§ **WHAT IS EXPECTED**
The records sit below this line. Repeat all of them exactly.

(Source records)
%%

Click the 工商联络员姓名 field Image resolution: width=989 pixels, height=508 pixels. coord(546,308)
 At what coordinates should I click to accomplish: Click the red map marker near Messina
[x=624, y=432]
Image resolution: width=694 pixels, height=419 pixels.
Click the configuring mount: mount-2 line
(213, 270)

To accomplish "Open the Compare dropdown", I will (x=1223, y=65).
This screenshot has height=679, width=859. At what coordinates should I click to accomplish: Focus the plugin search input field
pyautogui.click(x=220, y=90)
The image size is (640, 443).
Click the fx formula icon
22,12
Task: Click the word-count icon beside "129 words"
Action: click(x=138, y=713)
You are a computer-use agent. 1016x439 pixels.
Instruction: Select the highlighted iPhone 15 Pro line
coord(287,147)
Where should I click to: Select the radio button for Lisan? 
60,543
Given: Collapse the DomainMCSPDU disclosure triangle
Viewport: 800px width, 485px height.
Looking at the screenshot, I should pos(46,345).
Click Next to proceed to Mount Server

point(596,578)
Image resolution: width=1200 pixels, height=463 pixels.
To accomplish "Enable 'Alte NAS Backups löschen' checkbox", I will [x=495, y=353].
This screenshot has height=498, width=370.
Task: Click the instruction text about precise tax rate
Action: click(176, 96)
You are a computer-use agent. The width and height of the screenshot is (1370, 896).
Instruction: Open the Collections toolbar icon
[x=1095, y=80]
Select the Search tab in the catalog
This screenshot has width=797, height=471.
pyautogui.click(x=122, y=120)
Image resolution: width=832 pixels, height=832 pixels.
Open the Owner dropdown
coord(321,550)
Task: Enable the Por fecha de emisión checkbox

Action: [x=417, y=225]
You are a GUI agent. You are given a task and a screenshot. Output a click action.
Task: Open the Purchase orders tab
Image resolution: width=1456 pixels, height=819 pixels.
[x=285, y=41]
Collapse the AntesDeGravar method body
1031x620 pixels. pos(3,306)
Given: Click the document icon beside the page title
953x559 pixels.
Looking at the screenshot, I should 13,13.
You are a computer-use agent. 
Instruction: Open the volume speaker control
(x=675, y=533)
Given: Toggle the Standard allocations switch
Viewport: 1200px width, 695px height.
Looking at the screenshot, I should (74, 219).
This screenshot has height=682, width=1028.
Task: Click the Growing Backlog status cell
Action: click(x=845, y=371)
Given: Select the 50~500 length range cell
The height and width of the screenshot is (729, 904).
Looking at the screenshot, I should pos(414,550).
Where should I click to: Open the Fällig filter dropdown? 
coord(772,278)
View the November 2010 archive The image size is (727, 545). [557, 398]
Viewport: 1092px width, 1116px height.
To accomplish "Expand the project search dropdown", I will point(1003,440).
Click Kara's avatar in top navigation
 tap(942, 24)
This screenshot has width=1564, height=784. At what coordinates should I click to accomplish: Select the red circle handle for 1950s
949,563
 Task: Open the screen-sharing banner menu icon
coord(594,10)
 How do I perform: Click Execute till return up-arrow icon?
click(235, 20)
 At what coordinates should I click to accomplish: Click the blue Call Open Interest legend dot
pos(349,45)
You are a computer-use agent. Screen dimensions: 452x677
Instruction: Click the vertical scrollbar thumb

%%

§ **TASK SOLUTION**
Click the 工商联络员姓名 field Image resolution: width=989 pixels, height=508 pixels. coord(546,308)
 At what coordinates should I click to accomplish: Click the red map marker near Messina
[x=624, y=432]
Image resolution: width=694 pixels, height=419 pixels.
Click the configuring mount: mount-2 line
(213, 270)

To accomplish "Open the Compare dropdown", I will (x=1223, y=65).
This screenshot has height=679, width=859. At what coordinates should I click to accomplish: Focus the plugin search input field
pyautogui.click(x=220, y=90)
The image size is (640, 443).
Click the fx formula icon
22,12
Task: Click the word-count icon beside "129 words"
Action: click(x=138, y=713)
You are a computer-use agent. 1016x439 pixels.
Instruction: Select the highlighted iPhone 15 Pro line
coord(287,147)
Where should I click to: Select the radio button for Lisan? 
60,543
Given: Collapse the DomainMCSPDU disclosure triangle
Viewport: 800px width, 485px height.
Looking at the screenshot, I should pos(46,345).
Click Next to proceed to Mount Server

point(596,578)
Image resolution: width=1200 pixels, height=463 pixels.
To accomplish "Enable 'Alte NAS Backups löschen' checkbox", I will [x=495, y=353].
This screenshot has height=498, width=370.
Task: Click the instruction text about precise tax rate
Action: click(176, 96)
You are a computer-use agent. The width and height of the screenshot is (1370, 896).
Instruction: Open the Collections toolbar icon
[x=1095, y=80]
Select the Search tab in the catalog
This screenshot has width=797, height=471.
pyautogui.click(x=122, y=120)
Image resolution: width=832 pixels, height=832 pixels.
Open the Owner dropdown
coord(321,550)
Task: Enable the Por fecha de emisión checkbox

Action: [x=417, y=225]
You are a GUI agent. You are given a task and a screenshot. Output a click action.
Task: Open the Purchase orders tab
Image resolution: width=1456 pixels, height=819 pixels.
[x=285, y=41]
Collapse the AntesDeGravar method body
1031x620 pixels. pos(3,306)
Given: Click the document icon beside the page title
953x559 pixels.
Looking at the screenshot, I should 13,13.
You are a computer-use agent. 
Instruction: Open the volume speaker control
(x=675, y=533)
Given: Toggle the Standard allocations switch
Viewport: 1200px width, 695px height.
Looking at the screenshot, I should (74, 219).
This screenshot has height=682, width=1028.
Task: Click the Growing Backlog status cell
Action: click(x=845, y=371)
Given: Select the 50~500 length range cell
The height and width of the screenshot is (729, 904).
Looking at the screenshot, I should pos(414,550).
Where should I click to: Open the Fällig filter dropdown? 
coord(772,278)
View the November 2010 archive The image size is (727, 545). [557, 398]
Viewport: 1092px width, 1116px height.
To accomplish "Expand the project search dropdown", I will point(1003,440).
Click Kara's avatar in top navigation
 tap(942, 24)
This screenshot has width=1564, height=784. At what coordinates should I click to accomplish: Select the red circle handle for 1950s
949,563
 Task: Open the screen-sharing banner menu icon
coord(594,10)
 How do I perform: Click Execute till return up-arrow icon?
click(235, 20)
 At what coordinates should I click to accomplish: Click the blue Call Open Interest legend dot
pos(349,45)
You are a computer-use agent. Screen dimensions: 452x677
Instruction: Click the vertical scrollbar thumb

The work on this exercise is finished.